Your task
Reproduce word for word the stretch of the column on the Detroit newspaper deal below from "The most prominent" through "joint operating agency.".

AJR  Columns :     THE NEWSPAPER BUSINESS    
From AJR,   October/November 2005

Dizzy in Detroit   

The three-way deal shows how much the industry has changed.

By John Morton
John Morton (mortoninc@msn.com), a former newspaper reporter, is president of a consulting firm that analyzes newspapers and other media properties.     


Many years ago, when Al Neuharth was head of Gannett, I once asked him if the company had ever considered selling any of its newspapers. He replied: "We don't sell newspapers, we buy 'em."

My, how times have changed. Nowadays, Gannett and other large chains do not hesitate to sell or swap newspapers to create or enlarge geographic clusters of properties or find some other strategy calculated to improve the bottom line.

It calls to mind what William Allen White of the Emporia Gazette in Kansas wrote upon the 1925 death of the notorious newspaper-consolidator Frank Munsey: "He and his kind have about succeeded in transforming a once noble profession into an 8 percent security. May he rest in trust." Of course, 8 percent would not be an acceptable return for today's newspaper companies, but you get the idea.

The big deal that prompted this rumination was the recent three-way swap and sale of six dailies worth perhaps $800 million involving Gannett, Knight Ridder and MediaNews Group.

It was the latest in a long line of newspaper disposals in recent years that involved chains as disparate as the New York Times Co., Hollinger International, Thomson, Dow Jones & Co. and Community Newspaper Holdings, among many others. Newspapers in some ways have become commodities, bought and sold without regard to histories or legacies or any of the other emotional ties that once bound newspapers to their owners.

The Gannett-Knight Ridder-MediaNews transactions are worth examining for insights into the different strategies that drive companies to give up some newspapers and acquire others.

The most prominent of the dailies involved are Knight Ridder's Detroit Free Press and Gannett's Detroit News, both published by a 50-50 joint operating agency.

Gannett's ownership of the afternoon News has placed the company in an awkward position because the paper, owing to declining circulation (down 68 percent since the agency was formed in 1989), was certain to cease publishing long before the agency contract expires in 2086. (The Free Press also was down, by 44 percent.)

Data below
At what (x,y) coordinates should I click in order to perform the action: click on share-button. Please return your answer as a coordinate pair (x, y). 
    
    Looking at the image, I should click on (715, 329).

Result
The most prominent of the dailies involved are Knight Ridder's Detroit Free Press and Gannett's Detroit News, both published by a 50-50 joint operating agency.